##### RECORDS PROVIDED
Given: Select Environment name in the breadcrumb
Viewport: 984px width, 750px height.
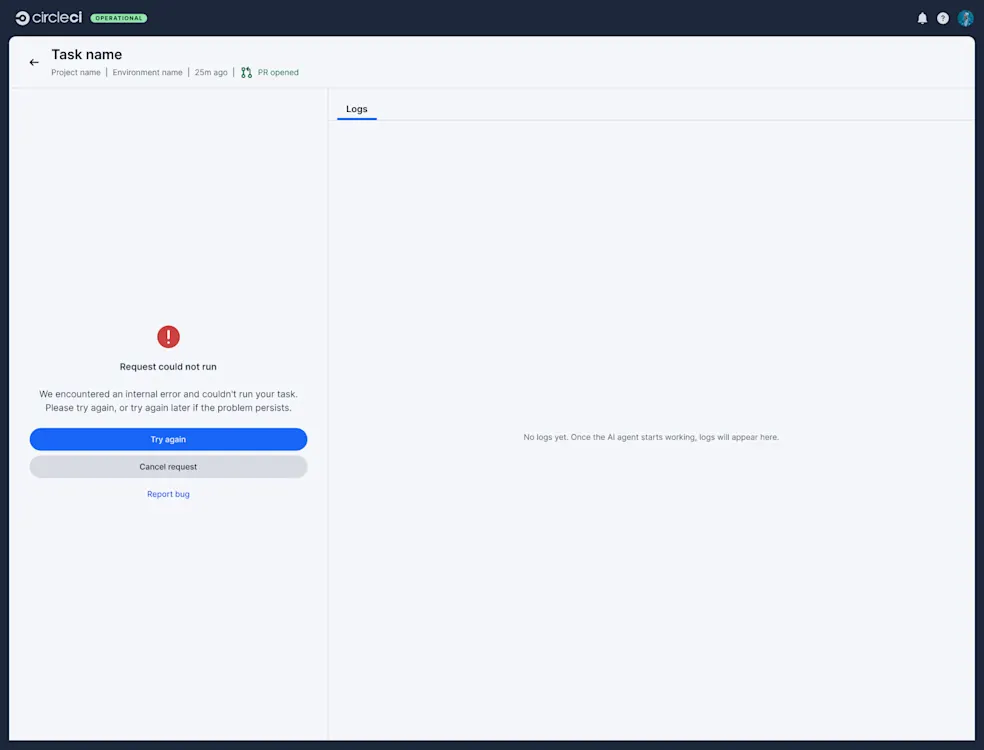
##########
##### RECORDS PROVIDED
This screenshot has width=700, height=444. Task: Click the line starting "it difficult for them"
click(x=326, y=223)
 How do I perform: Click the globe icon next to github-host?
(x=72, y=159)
##########
ABOUT THIS TASK:
Lines wanted from the listing above: the line with "Given: Select Environment" up to and including the line with "Viewport: 984px width, 750px height.". Please write them out exactly, adding nothing else.

SOLUTION:
Given: Select Environment name in the breadcrumb
Viewport: 984px width, 750px height.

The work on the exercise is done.